:: OPDRACHTEN ::
1 > Vat de leestekst over verzet bij de huurcommissie in twee zinnen samen.
2 > Beantwoord de volgende vragen over de leestekst:
(a) Binnen welke termijn kan iemand in verzet gaan bij de huurcommissie?
(b) Waar wijst de voorzitter de partijen in zijn uitspraak op?
(c) Volgens welk hoofdstuk neemt de huurcommissie het verzoek in behandeling als het verzet gegrond is?
3 > Schrijf een vervolg op de leestekst over verzet bij de huurcommissie, te beginnen na lid 7.

:: LEESTEKST ::
● ● ● ●

6. Tegen de uitspraak, bedoeld in het eerste lid, kan de huurder, verhuurder, huurdersorganisatie of bewonerscommissie binnen drie weken na verzending van het afschrift van die uitspraak schriftelijk en gemotiveerd in verzet gaan bij de huurcommissie. De voorzitter wijst in zijn uitspraak partijen op deze mogelijkheid, alsook op de vorm en de termijn die daarbij in acht genomen moeten worden.
7. Is de huurcommissie van oordeel dat het verzet, bedoeld in het zesde lid, gegrond is, dan vervalt de uitspraak, bedoeld in het eerste lid, en wordt het aan de in het eerste lid bedoelde uitspraak ten grondslag liggende verzoek overeenkomstig hoofdstuk III door de huurcommissie in behandeling genomen.

● ● ● ●

:: VERMELDE GEGEVENS ::
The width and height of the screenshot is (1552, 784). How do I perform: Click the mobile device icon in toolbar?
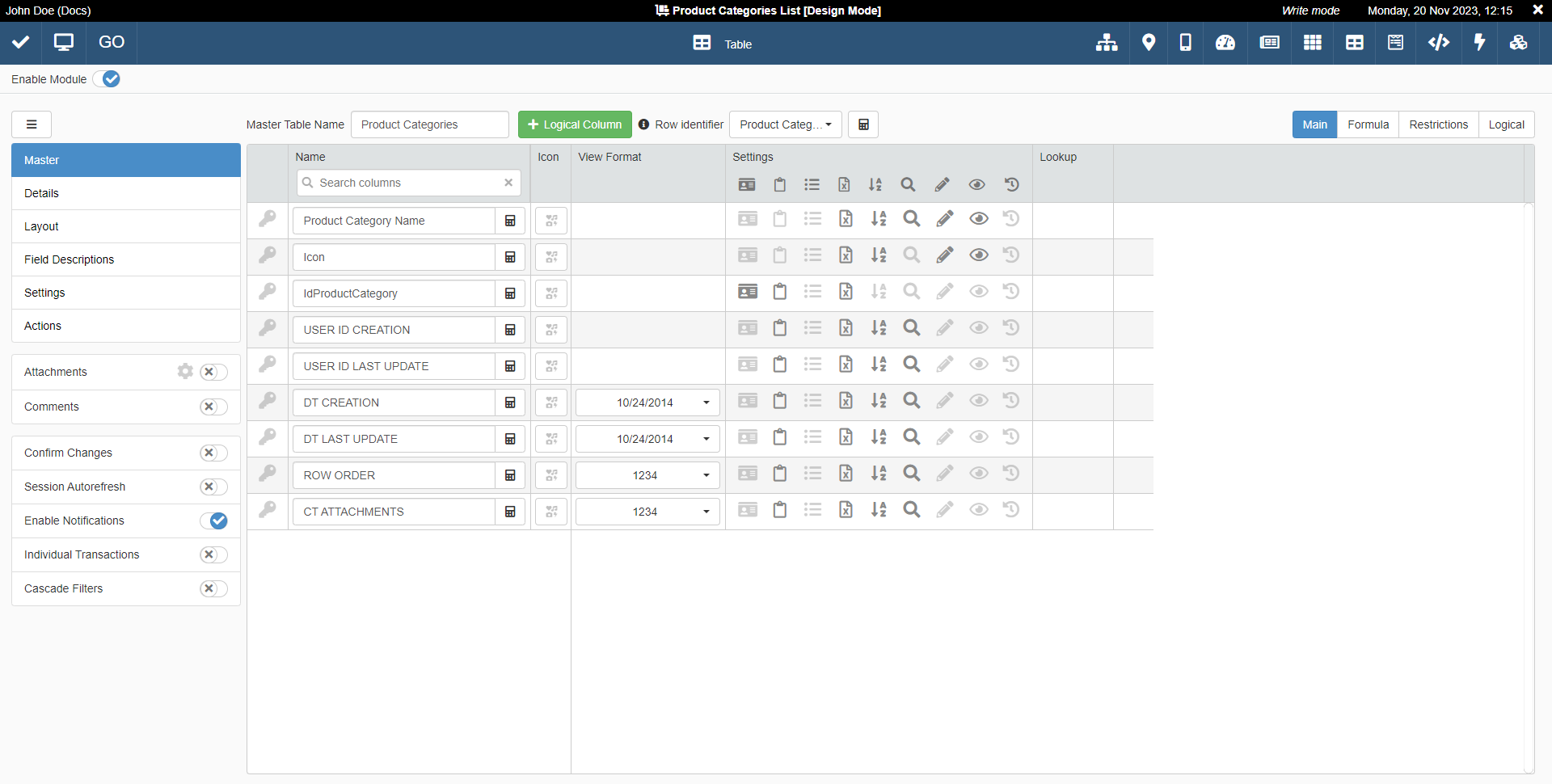(x=1185, y=43)
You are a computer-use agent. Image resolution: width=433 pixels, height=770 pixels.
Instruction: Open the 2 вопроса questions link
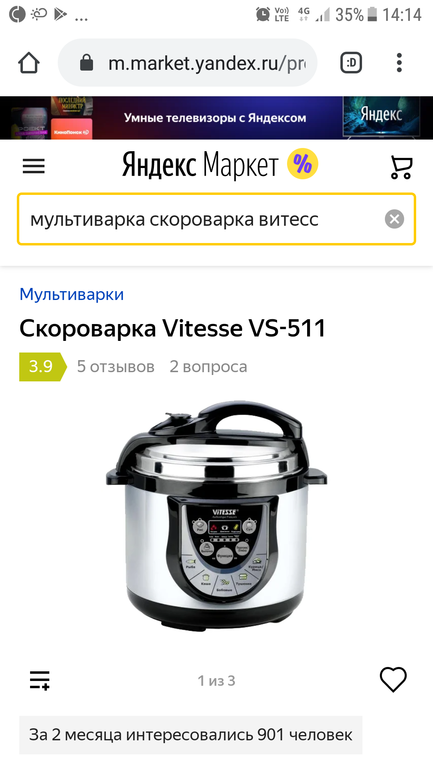[x=208, y=366]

● ● ● ●

:: ANTWOORDEN ::
1 > De huurder, verhuurder, huurdersorganisatie of bewonerscommissie kan binnen drie weken na verzending van het afschrift van de uitspraak uit het eerste lid schriftelijk en gemotiveerd in verzet gaan bij de huurcommissie. Vindt de huurcommissie het verzet gegrond, dan vervalt de uitspraak en neemt zij het verzoek waarop die uitspraak berustte volgens hoofdstuk III in behandeling.

2 >
(a) Binnen drie weken na verzending van het afschrift van de uitspraak.
(b) Op de mogelijkheid van verzet en op de vorm en de termijn die daarbij in acht genomen moeten worden.
(c) Volgens hoofdstuk III.

3 >
8. Indien geen van de in het zesde lid genoemde partijen binnen de in dat lid genoemde termijn in verzet is gegaan, is hetgeen in artikel 7:262 van het Burgerlijk Wetboek dan wel artikel 8a van de Wet op het overleg huurders verhuurder is bepaald met betrekking tot een uitspraak van de huurcommissie, van overeenkomstige toepassing op de uitspraak van de voorzitter.

UHW – Hoofdstuk 3a – artikel 19d (bescherming van persoonsgegevens)

Laatst bijgewerkt op 2019-02-16 om 00:37:33

1. Het bestuur vraagt en gebruikt de gegevens, bedoeld in artikel 19c, uitsluitend voor het heffen en het innen van de verhuurderbijdrage.
2. De betrokken gegevens, bedoeld in het eerste lid, worden bewaard totdat de verhuurderbijdrage onherroepelijk is geworden.
3. Het bestuur voert ten behoeve van een getrouwe weergave van de uitvoering en een effectief uitvoeringsproces een zodanige administratie dat de juiste, volledige en tijdige vastlegging is gewaarborgd van de gegevens met betrekking tot de bijdrage.

UHW – Hoofdstuk 3a – artikel 19c (bescherming van persoonsgegevens)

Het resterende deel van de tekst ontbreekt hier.